As indicated by our Exhibits No. 2 through 7, attached, this dispute was handled in the usual and proper manner by the Brotherhood on the property, up to and including the highest officer of the Carrier designated to handle such dispute without reaching a satisfactory settlement.
An agreement between the parties to this dispute, bearing an effective date of March 1, 1952, as amended, is by reference thereto made a part, of the record in this dispute. Pertinent to this dispute are the following rules:
Following conferences of August 23 and September 19, 1968, the ManagerLabor Relations affirmcd his denial of July 5, 1968, by stating, in part, in his letter of October 14, 1968. (Attachment "H.")

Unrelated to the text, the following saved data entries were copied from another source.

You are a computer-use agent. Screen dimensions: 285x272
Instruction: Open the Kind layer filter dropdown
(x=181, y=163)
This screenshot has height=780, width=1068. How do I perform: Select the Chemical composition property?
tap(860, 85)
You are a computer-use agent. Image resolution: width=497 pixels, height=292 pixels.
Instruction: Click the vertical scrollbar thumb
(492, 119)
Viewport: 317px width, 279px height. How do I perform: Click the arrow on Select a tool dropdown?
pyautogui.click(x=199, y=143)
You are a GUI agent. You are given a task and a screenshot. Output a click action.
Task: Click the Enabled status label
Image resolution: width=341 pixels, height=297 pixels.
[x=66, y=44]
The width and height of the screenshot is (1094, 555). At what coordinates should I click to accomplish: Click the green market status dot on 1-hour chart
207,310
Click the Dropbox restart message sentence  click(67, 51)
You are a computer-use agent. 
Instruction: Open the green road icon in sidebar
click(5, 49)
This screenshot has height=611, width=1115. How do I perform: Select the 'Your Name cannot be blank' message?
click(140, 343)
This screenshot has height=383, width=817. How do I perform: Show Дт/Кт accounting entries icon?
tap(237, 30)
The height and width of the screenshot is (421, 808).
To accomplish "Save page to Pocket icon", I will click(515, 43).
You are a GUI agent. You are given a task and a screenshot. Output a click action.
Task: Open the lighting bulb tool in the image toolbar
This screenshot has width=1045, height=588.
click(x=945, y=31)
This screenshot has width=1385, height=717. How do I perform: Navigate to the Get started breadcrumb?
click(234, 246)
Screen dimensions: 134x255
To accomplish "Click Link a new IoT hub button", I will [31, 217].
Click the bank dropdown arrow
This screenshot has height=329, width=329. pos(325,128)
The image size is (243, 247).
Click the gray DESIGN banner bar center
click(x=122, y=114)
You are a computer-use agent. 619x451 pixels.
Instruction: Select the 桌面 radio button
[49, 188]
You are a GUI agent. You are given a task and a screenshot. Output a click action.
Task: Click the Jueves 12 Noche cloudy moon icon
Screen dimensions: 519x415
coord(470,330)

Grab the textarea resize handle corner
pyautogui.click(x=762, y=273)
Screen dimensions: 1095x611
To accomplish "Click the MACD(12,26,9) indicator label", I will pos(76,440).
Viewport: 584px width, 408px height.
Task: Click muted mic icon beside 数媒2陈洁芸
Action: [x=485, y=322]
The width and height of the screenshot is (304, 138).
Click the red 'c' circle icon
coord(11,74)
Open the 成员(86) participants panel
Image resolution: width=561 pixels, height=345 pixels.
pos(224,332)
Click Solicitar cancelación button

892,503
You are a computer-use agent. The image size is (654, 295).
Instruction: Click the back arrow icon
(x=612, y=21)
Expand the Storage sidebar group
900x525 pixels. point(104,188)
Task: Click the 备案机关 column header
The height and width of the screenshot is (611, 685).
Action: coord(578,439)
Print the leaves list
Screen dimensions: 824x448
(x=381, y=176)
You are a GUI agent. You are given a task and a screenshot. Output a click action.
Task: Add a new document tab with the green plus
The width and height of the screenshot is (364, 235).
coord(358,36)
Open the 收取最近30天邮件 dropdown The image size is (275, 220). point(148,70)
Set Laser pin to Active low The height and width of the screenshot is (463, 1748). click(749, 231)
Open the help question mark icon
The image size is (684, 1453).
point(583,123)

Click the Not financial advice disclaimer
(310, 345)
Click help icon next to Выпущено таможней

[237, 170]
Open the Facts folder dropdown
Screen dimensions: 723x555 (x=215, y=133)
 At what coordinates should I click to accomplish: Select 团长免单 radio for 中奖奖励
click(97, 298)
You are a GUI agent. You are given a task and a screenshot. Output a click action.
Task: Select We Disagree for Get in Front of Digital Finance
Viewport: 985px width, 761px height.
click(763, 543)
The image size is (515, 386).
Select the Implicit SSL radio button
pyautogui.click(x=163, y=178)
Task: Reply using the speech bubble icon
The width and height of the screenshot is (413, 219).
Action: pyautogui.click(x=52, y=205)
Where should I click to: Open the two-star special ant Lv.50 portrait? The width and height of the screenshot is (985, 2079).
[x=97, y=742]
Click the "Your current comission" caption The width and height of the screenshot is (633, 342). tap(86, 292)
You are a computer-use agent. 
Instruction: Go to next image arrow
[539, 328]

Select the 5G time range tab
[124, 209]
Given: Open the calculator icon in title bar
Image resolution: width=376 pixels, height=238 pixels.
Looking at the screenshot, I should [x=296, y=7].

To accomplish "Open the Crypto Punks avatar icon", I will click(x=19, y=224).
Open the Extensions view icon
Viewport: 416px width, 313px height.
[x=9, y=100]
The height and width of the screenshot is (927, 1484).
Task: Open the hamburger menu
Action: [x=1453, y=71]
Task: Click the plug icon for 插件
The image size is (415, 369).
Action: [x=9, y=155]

OPINION OF BOARD: Claimant filed his own claim with Carrier as follows: "Claim for 2 hours time at OT rate account welder and trackmen working on insulated joint, building railends and renewed bad fiber, without Signal employe present. Joint located on westbound track, south rail, around 300 feet west of Runnion Avenue crossing." The Organization thereafter relied upon the provisions of Circular No. 7, when the Organization's General Chairman, John Chatlock, in his letter of March 4, 1968 to Carrier's Regional Engineer, J. F. Holmberg, stated, in part: "Circular No. 7 issued May 21, 1941, and after several revisions, re-issued July 15, 1949, places the responsibility of inspecting these joints and the protection of the signal system on the signal maintainer. This practice has been followed in the past . . . .
Carrier's Manager of Labor Relations, Howard Odom, by letter dated October 14, 1968 addressed to the Organization's General Chairman, Mr. Chatlock, stated in part: "I do not find that Engineering Department Circular No. 7, re-issued July 15, 1949, reserves the work in question to your craft . . . ."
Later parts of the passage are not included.